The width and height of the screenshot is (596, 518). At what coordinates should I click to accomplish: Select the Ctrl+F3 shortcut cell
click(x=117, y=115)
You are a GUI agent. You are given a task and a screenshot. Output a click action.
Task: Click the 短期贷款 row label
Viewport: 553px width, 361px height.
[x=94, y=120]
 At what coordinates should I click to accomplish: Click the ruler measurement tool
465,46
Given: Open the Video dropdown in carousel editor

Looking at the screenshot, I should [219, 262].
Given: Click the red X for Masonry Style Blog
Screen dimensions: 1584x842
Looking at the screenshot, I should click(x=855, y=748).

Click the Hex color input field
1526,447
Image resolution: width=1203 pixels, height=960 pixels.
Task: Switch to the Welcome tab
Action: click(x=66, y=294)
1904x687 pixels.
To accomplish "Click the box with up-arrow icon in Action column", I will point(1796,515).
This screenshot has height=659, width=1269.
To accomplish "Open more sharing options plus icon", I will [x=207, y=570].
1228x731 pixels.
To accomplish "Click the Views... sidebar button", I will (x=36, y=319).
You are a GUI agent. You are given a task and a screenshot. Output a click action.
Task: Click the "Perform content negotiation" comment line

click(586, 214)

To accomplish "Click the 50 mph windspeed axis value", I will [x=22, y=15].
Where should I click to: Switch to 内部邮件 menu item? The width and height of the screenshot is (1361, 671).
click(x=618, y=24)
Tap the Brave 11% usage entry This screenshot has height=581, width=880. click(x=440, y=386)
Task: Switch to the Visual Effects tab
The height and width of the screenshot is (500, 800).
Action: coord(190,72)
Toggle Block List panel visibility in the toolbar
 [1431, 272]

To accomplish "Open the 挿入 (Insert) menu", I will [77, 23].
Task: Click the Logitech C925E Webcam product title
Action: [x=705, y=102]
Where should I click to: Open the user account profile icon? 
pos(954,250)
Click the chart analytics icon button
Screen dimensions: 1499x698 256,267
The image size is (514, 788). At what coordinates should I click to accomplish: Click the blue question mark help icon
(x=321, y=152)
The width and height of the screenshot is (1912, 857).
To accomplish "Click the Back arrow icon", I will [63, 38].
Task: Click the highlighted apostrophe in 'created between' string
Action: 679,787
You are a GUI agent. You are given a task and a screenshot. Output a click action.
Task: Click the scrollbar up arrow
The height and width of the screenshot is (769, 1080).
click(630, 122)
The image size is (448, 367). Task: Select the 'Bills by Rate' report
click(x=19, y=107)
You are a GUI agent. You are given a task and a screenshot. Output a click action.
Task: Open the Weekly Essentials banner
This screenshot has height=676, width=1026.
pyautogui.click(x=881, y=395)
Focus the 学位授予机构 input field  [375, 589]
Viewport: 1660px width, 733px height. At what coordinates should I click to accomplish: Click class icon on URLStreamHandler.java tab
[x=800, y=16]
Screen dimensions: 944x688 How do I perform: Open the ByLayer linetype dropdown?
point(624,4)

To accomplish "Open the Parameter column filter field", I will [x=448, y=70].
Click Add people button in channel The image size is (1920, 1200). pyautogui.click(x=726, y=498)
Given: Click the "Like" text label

**THE PROBLEM:** Reproduce every one of the lines above without any changes.

**THE ANSWER:**
The width and height of the screenshot is (596, 518). At what coordinates should I click to accomplish: Select the Ctrl+F3 shortcut cell
click(x=117, y=115)
You are a GUI agent. You are given a task and a screenshot. Output a click action.
Task: Click the 短期贷款 row label
Viewport: 553px width, 361px height.
[x=94, y=120]
 At what coordinates should I click to accomplish: Click the ruler measurement tool
465,46
Given: Open the Video dropdown in carousel editor

Looking at the screenshot, I should [219, 262].
Given: Click the red X for Masonry Style Blog
Screen dimensions: 1584x842
Looking at the screenshot, I should click(x=855, y=748).

Click the Hex color input field
1526,447
Image resolution: width=1203 pixels, height=960 pixels.
Task: Switch to the Welcome tab
Action: click(x=66, y=294)
1904x687 pixels.
To accomplish "Click the box with up-arrow icon in Action column", I will point(1796,515).
This screenshot has height=659, width=1269.
To accomplish "Open more sharing options plus icon", I will [x=207, y=570].
1228x731 pixels.
To accomplish "Click the Views... sidebar button", I will (x=36, y=319).
You are a GUI agent. You are given a task and a screenshot. Output a click action.
Task: Click the "Perform content negotiation" comment line

click(586, 214)

To accomplish "Click the 50 mph windspeed axis value", I will [x=22, y=15].
Where should I click to: Switch to 内部邮件 menu item? The width and height of the screenshot is (1361, 671).
click(x=618, y=24)
Tap the Brave 11% usage entry This screenshot has height=581, width=880. click(x=440, y=386)
Task: Switch to the Visual Effects tab
The height and width of the screenshot is (500, 800).
Action: coord(190,72)
Toggle Block List panel visibility in the toolbar
 [1431, 272]

To accomplish "Open the 挿入 (Insert) menu", I will [77, 23].
Task: Click the Logitech C925E Webcam product title
Action: [x=705, y=102]
Where should I click to: Open the user account profile icon? 
pos(954,250)
Click the chart analytics icon button
Screen dimensions: 1499x698 256,267
The image size is (514, 788). At what coordinates should I click to accomplish: Click the blue question mark help icon
(x=321, y=152)
The width and height of the screenshot is (1912, 857).
To accomplish "Click the Back arrow icon", I will [63, 38].
Task: Click the highlighted apostrophe in 'created between' string
Action: 679,787
You are a GUI agent. You are given a task and a screenshot. Output a click action.
Task: Click the scrollbar up arrow
The height and width of the screenshot is (769, 1080).
click(630, 122)
The image size is (448, 367). Task: Select the 'Bills by Rate' report
click(x=19, y=107)
You are a GUI agent. You are given a task and a screenshot. Output a click action.
Task: Open the Weekly Essentials banner
This screenshot has height=676, width=1026.
pyautogui.click(x=881, y=395)
Focus the 学位授予机构 input field  [375, 589]
Viewport: 1660px width, 733px height. At what coordinates should I click to accomplish: Click class icon on URLStreamHandler.java tab
[x=800, y=16]
Screen dimensions: 944x688 How do I perform: Open the ByLayer linetype dropdown?
point(624,4)

To accomplish "Open the Parameter column filter field", I will [x=448, y=70].
Click Add people button in channel The image size is (1920, 1200). pyautogui.click(x=726, y=498)
Given: Click the "Like" text label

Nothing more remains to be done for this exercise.